### Recorded data

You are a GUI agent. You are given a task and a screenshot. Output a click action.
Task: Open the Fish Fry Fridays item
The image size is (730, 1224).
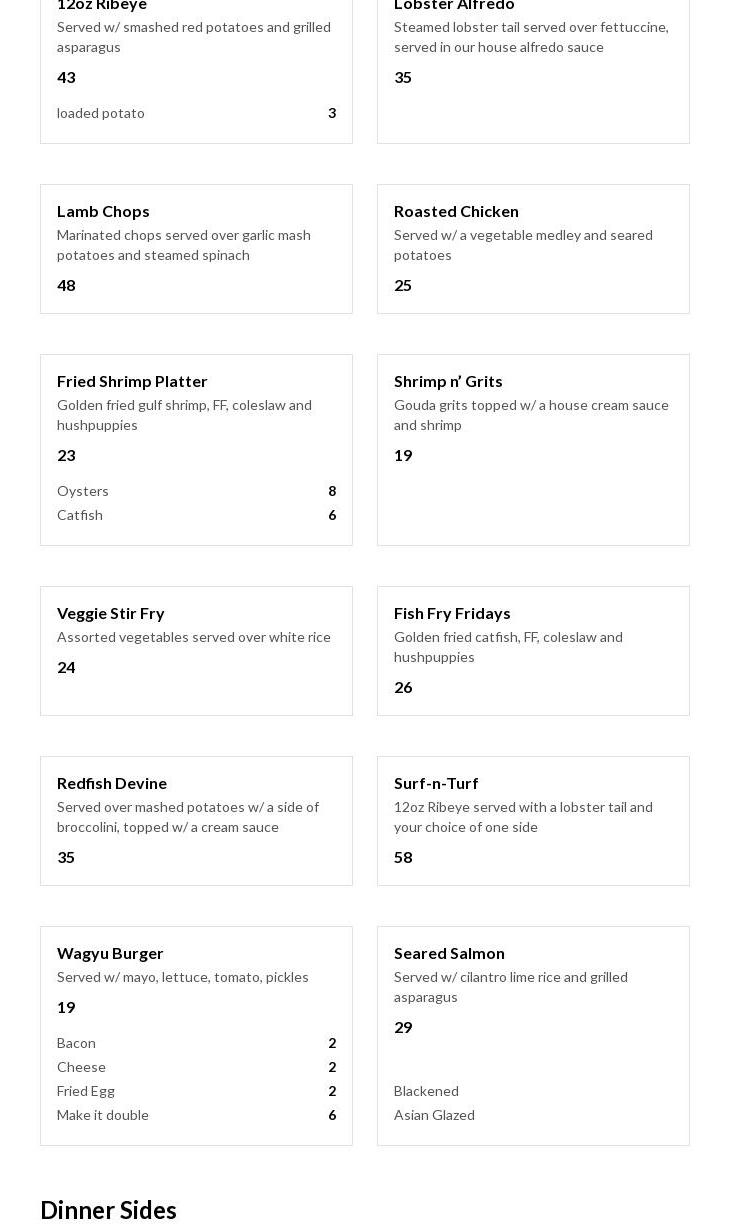(452, 613)
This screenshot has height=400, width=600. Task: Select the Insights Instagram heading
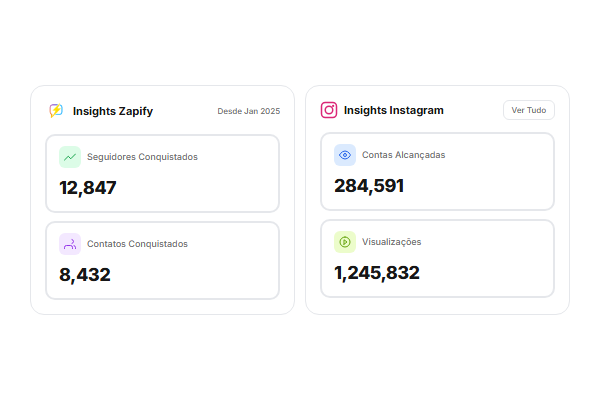click(x=393, y=110)
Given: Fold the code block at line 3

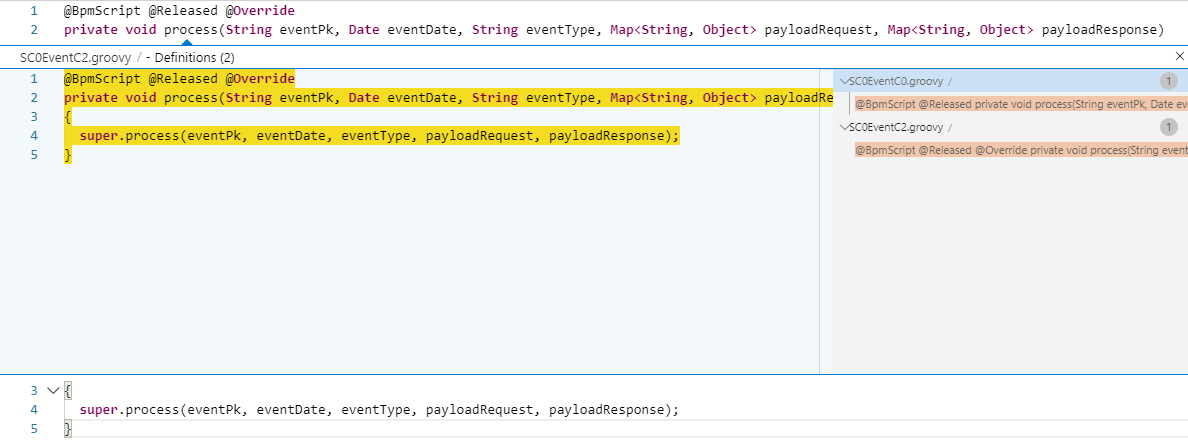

######

> Work required:
Every record should be duplicated exactly, though any picture in it must be left out.

> Answer:
You are a GUI agent. You are given a task and a screenshot. Output a click action.
Task: Open the Fish Fry Fridays item
The image size is (730, 1224).
(452, 613)
This screenshot has height=400, width=600. Task: Select the Insights Instagram heading
click(x=393, y=110)
Given: Fold the code block at line 3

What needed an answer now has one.